Some decent players in there, but no one really close to Hall of Fame status. Perhaps the best player the Royals shut down was Jose Canseco, who hit just .236/.319/.403 in 565 career plate appearances.

What about pitchers? Who shut down the mighty Royals hitters over the years? How about those that pitched at least 150 innings against the Boys in Blue?

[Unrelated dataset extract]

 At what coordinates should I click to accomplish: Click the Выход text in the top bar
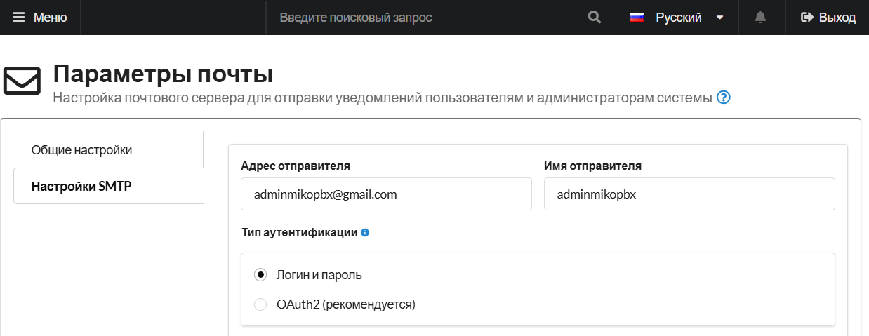[837, 18]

Player (150 IP) G ERA W L IP
Roger Clemens 40 2.18 25 7 301.2
Bert Blyleven 65 2.59 34 22 503.1
Wilbur Wood 43 2.63 16 13 242.2
Geoff Zahn 22 2.67 10 10 161.2
Catfish Hunter 40 2.68 16 11 288.1
Jimmy Key 36 2.71 15 6 202.1
Nolan Ryan 46 2.73 24 15 336.2
Tommy John 37 2.98 18 8 250.1
Jim Palmer 39 3.00 21 12 279.0
Mike Mussina 35 3.00 18 7 246.1

Holy Cooperstown, Batman! That's four Hall of Famers (Blyleven, Hunter, Ryan, Palmer), two others that should probably be in (Clemens, Mussina), and Tommy John is a borderline case. I suppose we can put an asterisk by Roger's statistics?

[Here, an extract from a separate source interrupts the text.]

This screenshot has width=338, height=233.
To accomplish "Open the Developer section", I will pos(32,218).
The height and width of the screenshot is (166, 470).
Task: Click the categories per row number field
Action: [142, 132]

Let's lower the minimum innings to 50.

Player (50 IP) G ERA W L IP
Anibal Sanchez 7 1.07 5 2 50.1
Chad Ogea 10 1.08 3 1 50.0
Joe Nathan 73 1.34 4 0 73.2
Keith Foulke 45 1.55 3 2 58.0
Frank Castillo 9 1.59 4 0 51.0
Rich Hand 11 1.67 2 5 54.0
Mariano Rivera 60 1.68 2 3 69.2
Tom Seaver 9 1.77 4 3 66.0
Jeff Nelson 47 1.82 4 0 54.1
Steve Ontiveros 18 1.82 4 2 59.1

Frank Castillo? Sheesh. Joe Nathan has 45 career saves, and Mariano Rivera has 37 against the Royals, in case you were wondering.

How did the Royals knock around a bit?

Player (150 IP) G ERA W L IP
Freddy Garcia 31 5.70 10 14 173.2
Jim Abbott 25 5.61 6 12 155.2
Jim Slaton 35 5.40 6 14 151.2
Luis Tiant 30 5.26 6 15 155.2
Bartolo Colon 28 4.83 15 10 173.1
Jim Clancy 29 4.82 10 13 185.0
Bobby Witt 25 4.69 10 9 153.2
Glenn Abbott 27 4.56 7 10 160.0
Frank Tanana 43 4.54 9 22 259.2
Fergie Jenkins 25 4.51 8 10 161.2

Yea, Garcia would have been my first guess. It seems like the Royals always had his number, no matter how good he was and how bad they were. How about those that were so crummy they only threw 50 innings against the Royals?

Player (50 IP) G ERA W L IP
Tim Belcher 9 7.41 1 7 51.0
Gary Peters 12 7.10 3 4 58.1
Paul Mitchell 14 6.88 0 4 52.1
Chris Knapp 13 6.86 4 3 63.0
Ramon Ortiz 10 6.75 3 5 56.0
James Baldwin 18 6.48 7 5 93.0
John Tudor 10 6.22 2 5 59.1
Jaime Navarro 24 6.12 8 8 122.0
Rick Langford 16 6.11 5 7 84.0
Omar Olivares 13 6.10 3 5 62.0

John Tudor sticks out as he was a very good pitcher, who was rocked in Game 7 of the 1985 World Series against the Royals (those numbers aren't included in these totals). Tim Belcher pitched for the Royals from 1998 to 1998.